== SUPPLIED TEXT ==
Content starts

It said the MET-related cancer pathways could activate cell proliferation, survival, migration, motility, invasion, angiogenesis, apoptosis and epithelial-to-mesenchymal transition.
Thus, the MET pathways had a “fundamental bearing” on the rate of growth and spread of cancer, it explained.
MET changes had mostly been associated with metastatic patients, and normally appeared with progression of the cancer.
As a result, the original tissue biopsy could be out-of-date and unreliable for assessing the current MET status, Angle explained.
Repeat tissue biopsies might not be possible, if the metastatic site could not be accessed, the patient was too ill for the invasive procedure, or there was insufficient tissue available for biopsy analysis.
The researchers were the first to investigate the use of liquid biopsy systems to capture CTCs in order to investigate MET expression levels in the cancer, the company said in a study comparing the utility of its ‘Parsortix’ system to that of the leading antibody-based CTC system.
It said the head and neck cancer results using Parsortix showed a significant association of the presence of MET positive CTCs, which was a minority of patients, and poorer overall survival of those patients.
For comparative purposes, the leading antibody-based CTC system was used at the same time with the same patients.
That system reportedly had significantly lower CTC positivity than Parsortix, and there was no relationship between MET expression in the CTCs obtained by the antibody-based system with patient survival.
Angle said the research suggested that there was potential for the Parsortix system to be used as part of a biomarker approach in cancer drug trials of MET inhibitors, and then potentially as a companion diagnostic to identify patients likely to respond to the MET inhibitor drugs
The paper, titled ‘Detection of MET Alterations Using Cell Free DNA and Circulating Tumor Cells from Cancer Patients’, was published in the peer-reviewed journal Cells.
“The analysis of MET status on CTCs using Parsortix is a new and promising area of investigation for cancer treatment,” said founder and chief executive officer Andrew Newland.
“This research further demonstrates Parsortix's applicability and we will now consider how we can add it to our sample-to-answer imaging solutions for use in pharma services cancer drug trials.”
At 1557 BST, shares in Angle were down 1.94% at 65.7p.

Content ends

== SUPPLIED MATERIAL ==
Content starts

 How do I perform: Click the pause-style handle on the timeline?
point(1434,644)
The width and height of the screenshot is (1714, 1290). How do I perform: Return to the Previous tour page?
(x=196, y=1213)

Content ends

== TASK SET ==
a - Please echo the Parsortix article above the listing, everything from "For comparative purposes, the" down to "peer-reviewed journal Cells.".
b - Answer these questions from the Parsortix article above the listing:
(i) In which peer-reviewed journal was the paper published?
(ii) At what price were Angle shares trading at 1557 BST?
(iii) What system was used alongside Parsortix with the same patients for comparison?

== ANSWERS TO EACH TASK ==
a -
For comparative purposes, the leading antibody-based CTC system was used at the same time with the same patients.
That system reportedly had significantly lower CTC positivity than Parsortix, and there was no relationship between MET expression in the CTCs obtained by the antibody-based system with patient survival.
Angle said the research suggested that there was potential for the Parsortix system to be used as part of a biomarker approach in cancer drug trials of MET inhibitors, and then potentially as a companion diagnostic to identify patients likely to respond to the MET inhibitor drugs
The paper, titled ‘Detection of MET Alterations Using Cell Free DNA and Circulating Tumor Cells from Cancer Patients’, was published in the peer-reviewed journal Cells.

b -
(i) Cells
(ii) 65.7p, down 1.94%
(iii) The leading antibody-based CTC system